Data records
= = =

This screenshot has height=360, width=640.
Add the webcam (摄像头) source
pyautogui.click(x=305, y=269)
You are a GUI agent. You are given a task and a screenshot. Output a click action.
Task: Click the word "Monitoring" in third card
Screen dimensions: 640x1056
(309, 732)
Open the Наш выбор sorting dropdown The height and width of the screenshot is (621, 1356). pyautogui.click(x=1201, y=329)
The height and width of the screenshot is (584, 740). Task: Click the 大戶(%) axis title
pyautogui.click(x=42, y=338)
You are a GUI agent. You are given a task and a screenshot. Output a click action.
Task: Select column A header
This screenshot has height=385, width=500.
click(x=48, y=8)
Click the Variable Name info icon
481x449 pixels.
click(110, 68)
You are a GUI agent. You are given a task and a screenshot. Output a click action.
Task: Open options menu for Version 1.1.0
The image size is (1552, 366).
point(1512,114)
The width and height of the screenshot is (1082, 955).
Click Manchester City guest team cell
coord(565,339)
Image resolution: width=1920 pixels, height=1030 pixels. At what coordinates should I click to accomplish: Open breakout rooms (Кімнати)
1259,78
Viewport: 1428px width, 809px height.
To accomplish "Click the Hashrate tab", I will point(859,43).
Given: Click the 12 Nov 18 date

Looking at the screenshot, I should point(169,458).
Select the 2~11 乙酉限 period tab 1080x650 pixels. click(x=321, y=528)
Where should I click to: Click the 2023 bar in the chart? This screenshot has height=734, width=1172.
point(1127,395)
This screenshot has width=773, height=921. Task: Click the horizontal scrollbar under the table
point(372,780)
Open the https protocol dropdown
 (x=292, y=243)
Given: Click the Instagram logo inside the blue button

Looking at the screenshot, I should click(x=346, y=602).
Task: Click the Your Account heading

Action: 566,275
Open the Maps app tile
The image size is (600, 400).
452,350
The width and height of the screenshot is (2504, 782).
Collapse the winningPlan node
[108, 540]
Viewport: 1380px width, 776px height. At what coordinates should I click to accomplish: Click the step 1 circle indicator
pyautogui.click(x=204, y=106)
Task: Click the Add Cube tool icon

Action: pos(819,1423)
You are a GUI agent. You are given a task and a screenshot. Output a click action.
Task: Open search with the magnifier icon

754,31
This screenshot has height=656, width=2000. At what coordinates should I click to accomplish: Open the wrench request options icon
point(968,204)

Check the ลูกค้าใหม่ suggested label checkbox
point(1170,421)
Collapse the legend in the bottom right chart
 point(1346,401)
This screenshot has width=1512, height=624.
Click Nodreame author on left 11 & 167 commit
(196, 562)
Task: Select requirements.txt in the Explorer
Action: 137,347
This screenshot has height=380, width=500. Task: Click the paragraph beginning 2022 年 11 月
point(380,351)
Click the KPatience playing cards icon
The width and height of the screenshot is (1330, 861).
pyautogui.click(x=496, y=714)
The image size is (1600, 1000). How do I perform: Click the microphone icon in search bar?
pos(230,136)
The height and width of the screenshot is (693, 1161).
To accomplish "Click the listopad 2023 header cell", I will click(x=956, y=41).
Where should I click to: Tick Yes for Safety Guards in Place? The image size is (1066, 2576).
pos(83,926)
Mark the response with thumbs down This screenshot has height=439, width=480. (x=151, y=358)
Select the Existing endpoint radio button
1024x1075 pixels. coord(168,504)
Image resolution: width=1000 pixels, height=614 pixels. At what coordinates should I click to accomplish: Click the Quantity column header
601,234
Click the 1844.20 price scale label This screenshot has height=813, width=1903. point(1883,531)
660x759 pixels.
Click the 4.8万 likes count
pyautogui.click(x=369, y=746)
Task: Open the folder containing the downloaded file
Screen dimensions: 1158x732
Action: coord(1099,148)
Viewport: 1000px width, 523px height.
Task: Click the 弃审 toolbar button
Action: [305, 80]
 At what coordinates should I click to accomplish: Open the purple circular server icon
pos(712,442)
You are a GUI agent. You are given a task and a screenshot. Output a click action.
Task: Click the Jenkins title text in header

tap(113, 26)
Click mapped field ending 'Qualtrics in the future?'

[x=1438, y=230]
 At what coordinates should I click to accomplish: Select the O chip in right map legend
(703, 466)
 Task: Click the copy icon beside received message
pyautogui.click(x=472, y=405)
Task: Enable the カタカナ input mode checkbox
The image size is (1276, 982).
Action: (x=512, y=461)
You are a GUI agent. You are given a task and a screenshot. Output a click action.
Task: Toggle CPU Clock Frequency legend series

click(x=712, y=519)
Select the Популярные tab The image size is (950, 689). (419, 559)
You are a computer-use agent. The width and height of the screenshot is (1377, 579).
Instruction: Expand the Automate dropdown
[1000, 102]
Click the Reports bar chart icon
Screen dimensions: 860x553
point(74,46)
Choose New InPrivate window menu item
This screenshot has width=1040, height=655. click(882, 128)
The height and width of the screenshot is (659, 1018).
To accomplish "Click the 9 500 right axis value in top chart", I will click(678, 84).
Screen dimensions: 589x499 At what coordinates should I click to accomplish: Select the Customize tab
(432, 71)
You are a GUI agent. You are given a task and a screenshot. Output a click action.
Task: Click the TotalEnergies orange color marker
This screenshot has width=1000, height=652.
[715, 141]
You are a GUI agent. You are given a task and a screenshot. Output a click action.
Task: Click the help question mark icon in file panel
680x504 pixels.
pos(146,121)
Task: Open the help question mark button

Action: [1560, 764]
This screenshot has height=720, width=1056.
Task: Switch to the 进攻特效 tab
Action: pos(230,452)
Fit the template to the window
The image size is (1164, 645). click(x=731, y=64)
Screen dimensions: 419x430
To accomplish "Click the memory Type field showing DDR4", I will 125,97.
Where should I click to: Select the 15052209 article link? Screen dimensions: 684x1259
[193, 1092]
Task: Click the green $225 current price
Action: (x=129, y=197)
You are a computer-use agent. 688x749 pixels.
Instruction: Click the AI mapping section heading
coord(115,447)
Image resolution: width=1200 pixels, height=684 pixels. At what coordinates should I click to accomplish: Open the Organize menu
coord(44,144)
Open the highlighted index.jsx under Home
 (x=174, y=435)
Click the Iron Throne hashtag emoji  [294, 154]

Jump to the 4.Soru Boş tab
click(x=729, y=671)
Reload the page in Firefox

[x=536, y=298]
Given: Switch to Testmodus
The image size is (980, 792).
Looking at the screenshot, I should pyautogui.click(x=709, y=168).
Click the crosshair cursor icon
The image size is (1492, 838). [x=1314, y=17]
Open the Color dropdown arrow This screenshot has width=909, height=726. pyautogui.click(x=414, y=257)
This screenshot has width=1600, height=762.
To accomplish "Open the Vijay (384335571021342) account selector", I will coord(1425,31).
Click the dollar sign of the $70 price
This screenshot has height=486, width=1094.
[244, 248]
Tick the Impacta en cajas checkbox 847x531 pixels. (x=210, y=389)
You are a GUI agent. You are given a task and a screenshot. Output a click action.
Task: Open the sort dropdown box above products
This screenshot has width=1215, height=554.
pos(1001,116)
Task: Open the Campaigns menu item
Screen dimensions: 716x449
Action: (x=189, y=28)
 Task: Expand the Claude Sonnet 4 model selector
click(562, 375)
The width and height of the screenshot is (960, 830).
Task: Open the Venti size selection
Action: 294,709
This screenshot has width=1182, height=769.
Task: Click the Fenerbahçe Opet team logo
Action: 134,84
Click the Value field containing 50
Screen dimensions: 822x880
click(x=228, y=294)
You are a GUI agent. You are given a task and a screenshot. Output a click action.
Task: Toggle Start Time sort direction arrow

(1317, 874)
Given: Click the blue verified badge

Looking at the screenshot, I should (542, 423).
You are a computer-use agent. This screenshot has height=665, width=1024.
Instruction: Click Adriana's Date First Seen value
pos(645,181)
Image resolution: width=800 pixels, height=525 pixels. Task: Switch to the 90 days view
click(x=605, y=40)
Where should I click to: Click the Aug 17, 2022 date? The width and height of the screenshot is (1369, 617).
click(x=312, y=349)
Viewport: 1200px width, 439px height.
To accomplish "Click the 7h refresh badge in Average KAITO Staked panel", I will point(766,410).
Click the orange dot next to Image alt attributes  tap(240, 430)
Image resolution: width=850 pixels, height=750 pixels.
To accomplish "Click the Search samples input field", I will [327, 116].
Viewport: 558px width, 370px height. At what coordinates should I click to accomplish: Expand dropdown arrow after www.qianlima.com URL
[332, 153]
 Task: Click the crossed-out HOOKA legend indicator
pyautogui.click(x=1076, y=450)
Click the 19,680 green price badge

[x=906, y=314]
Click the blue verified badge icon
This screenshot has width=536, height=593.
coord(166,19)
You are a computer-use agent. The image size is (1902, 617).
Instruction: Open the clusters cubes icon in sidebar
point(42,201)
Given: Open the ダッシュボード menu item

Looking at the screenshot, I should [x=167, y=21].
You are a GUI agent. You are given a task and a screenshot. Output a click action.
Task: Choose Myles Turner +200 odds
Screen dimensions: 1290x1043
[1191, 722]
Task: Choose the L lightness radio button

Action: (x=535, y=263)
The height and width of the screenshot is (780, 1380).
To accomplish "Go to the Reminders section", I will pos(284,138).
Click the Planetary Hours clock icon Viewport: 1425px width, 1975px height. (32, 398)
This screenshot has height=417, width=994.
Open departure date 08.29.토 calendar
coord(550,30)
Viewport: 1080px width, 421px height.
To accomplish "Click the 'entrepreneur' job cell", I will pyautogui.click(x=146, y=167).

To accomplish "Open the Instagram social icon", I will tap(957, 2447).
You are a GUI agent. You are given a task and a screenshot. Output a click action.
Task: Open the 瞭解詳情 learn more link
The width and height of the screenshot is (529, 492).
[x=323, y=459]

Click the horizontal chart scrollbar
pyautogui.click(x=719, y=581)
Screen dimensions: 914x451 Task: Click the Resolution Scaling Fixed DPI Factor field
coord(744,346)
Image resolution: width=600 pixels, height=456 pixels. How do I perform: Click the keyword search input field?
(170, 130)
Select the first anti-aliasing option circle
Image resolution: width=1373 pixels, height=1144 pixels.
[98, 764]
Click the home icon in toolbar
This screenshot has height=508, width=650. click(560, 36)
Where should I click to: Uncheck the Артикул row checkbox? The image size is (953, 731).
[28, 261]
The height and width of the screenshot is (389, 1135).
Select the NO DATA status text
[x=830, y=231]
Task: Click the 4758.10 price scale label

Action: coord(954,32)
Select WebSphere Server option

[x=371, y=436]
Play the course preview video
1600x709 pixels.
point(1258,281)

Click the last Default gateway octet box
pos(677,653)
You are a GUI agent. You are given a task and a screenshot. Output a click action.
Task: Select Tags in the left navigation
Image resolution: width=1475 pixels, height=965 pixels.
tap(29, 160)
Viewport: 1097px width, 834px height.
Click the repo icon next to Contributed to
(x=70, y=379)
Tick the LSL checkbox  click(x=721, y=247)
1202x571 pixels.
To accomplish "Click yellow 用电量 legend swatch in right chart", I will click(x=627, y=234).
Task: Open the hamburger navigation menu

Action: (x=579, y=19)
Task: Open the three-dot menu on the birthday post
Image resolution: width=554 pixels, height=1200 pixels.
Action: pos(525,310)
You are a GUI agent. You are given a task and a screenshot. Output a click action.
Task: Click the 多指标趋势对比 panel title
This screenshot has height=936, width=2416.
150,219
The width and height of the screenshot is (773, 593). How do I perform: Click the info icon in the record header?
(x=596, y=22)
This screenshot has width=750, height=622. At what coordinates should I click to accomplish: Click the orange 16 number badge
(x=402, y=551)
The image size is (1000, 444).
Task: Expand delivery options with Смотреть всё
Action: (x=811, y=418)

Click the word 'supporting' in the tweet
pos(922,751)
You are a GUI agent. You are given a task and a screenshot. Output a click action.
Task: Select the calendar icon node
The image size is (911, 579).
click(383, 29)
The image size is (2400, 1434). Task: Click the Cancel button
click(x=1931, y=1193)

= = =

Exercise details: Show every line above in which the word "computer" appears.

Exercise solution:
You are a computer-use agent. The width and height of the screenshot is (1377, 579).
You are a computer-use agent. 688x749 pixels.
You are a computer-use agent. This screenshot has height=665, width=1024.
You are a computer-use agent. The image size is (1902, 617).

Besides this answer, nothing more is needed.